TEXTO PARA ANÁLISE:
__________________________________________________

Eduardo Valente/iShoot/FolhapressEduardo Valente/iShoot/FolhapressUTI de hospital em Florianópolis: todos os leitos ocupados e alguns improvisados
A inação de Bolsonaro na condução de medidas contra a pandemia só é quebrada quando seu protagonismo está em risco: nesta semana, o Congresso aprovou um projeto de lei que autoriza os estados e municípios a negociarem vacinas diretamente com os laboratórios farmacêuticos. Poucas horas depois, o Ministério da Saúde anunciou a intenção de comprar 138 milhões de doses das vacinas da Pfizer e da Janssen. A lentidão na compra e distribuição dos imunizantes é um dos principais pontos de divergência no conflito entre Brasília e os estados. Ao mesmo tempo que pressionam o governo federal a comprar vacinas, os governadores tentam negociar diretamente com laboratórios, na tentativa de acelerar o processo de vacinação. Por enquanto, porém, os resultados não são animadores. Na última quarta-feira, 3, um grupo deles visitou em Brasília a fábrica da União Química, farmacêutica que tem acordo com a Rússia para a fabricação da Sputnik V no país. A vacina, que nem sequer tem previsão de ser aprovada pela Anvisa, talvez seja a que tem o maior número de políticos e lobistas trabalhando em seu favor – o que, em se tratando de Brasil, não deixa de ser um importante sinal de alerta. A visita teve poucos efeitos práticos. Os governadores ouviram apelos em favor da liberação do imunizante, mas não viram sinais de que o laboratório está mesmo pronto para produzi-lo em larga escala. A União Química, na verdade, nem sequer cumpriu os requisitos mínimos exigidos para que seu processo comece a andar na Anvisa.

__________________________________________________

CONTEÚDO DOS DADOS:
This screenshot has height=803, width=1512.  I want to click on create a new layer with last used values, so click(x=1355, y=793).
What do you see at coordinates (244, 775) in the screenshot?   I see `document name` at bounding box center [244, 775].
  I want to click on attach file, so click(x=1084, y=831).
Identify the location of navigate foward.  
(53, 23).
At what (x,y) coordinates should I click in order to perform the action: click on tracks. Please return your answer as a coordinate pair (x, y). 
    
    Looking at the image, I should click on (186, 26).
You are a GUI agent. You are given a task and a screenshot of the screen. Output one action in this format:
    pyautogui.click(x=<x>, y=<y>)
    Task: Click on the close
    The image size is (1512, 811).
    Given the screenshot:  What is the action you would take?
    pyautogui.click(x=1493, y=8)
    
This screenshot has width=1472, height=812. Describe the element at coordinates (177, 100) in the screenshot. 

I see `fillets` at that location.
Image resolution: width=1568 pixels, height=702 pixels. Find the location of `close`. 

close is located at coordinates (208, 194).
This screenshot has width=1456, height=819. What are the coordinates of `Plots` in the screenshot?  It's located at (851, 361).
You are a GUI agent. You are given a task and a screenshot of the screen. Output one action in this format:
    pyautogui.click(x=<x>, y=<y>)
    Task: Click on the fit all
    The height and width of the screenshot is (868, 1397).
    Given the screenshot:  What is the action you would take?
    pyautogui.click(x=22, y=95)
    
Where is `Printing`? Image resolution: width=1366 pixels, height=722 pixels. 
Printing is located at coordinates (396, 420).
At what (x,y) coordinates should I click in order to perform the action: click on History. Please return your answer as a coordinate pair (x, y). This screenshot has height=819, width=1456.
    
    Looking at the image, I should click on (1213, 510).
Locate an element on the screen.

__________________________________________________

O QUE FAZER:
Repita integralmente, sem nenhuma alteração, o texto sobre a disputa por vacinas entre o governo federal e os estados. Baseie-se somente no texto.

SOLUÇÃO DO PROBLEMA:
Eduardo Valente/iShoot/FolhapressEduardo Valente/iShoot/FolhapressUTI de hospital em Florianópolis: todos os leitos ocupados e alguns improvisados
A inação de Bolsonaro na condução de medidas contra a pandemia só é quebrada quando seu protagonismo está em risco: nesta semana, o Congresso aprovou um projeto de lei que autoriza os estados e municípios a negociarem vacinas diretamente com os laboratórios farmacêuticos. Poucas horas depois, o Ministério da Saúde anunciou a intenção de comprar 138 milhões de doses das vacinas da Pfizer e da Janssen. A lentidão na compra e distribuição dos imunizantes é um dos principais pontos de divergência no conflito entre Brasília e os estados. Ao mesmo tempo que pressionam o governo federal a comprar vacinas, os governadores tentam negociar diretamente com laboratórios, na tentativa de acelerar o processo de vacinação. Por enquanto, porém, os resultados não são animadores. Na última quarta-feira, 3, um grupo deles visitou em Brasília a fábrica da União Química, farmacêutica que tem acordo com a Rússia para a fabricação da Sputnik V no país. A vacina, que nem sequer tem previsão de ser aprovada pela Anvisa, talvez seja a que tem o maior número de políticos e lobistas trabalhando em seu favor – o que, em se tratando de Brasil, não deixa de ser um importante sinal de alerta. A visita teve poucos efeitos práticos. Os governadores ouviram apelos em favor da liberação do imunizante, mas não viram sinais de que o laboratório está mesmo pronto para produzi-lo em larga escala. A União Química, na verdade, nem sequer cumpriu os requisitos mínimos exigidos para que seu processo comece a andar na Anvisa.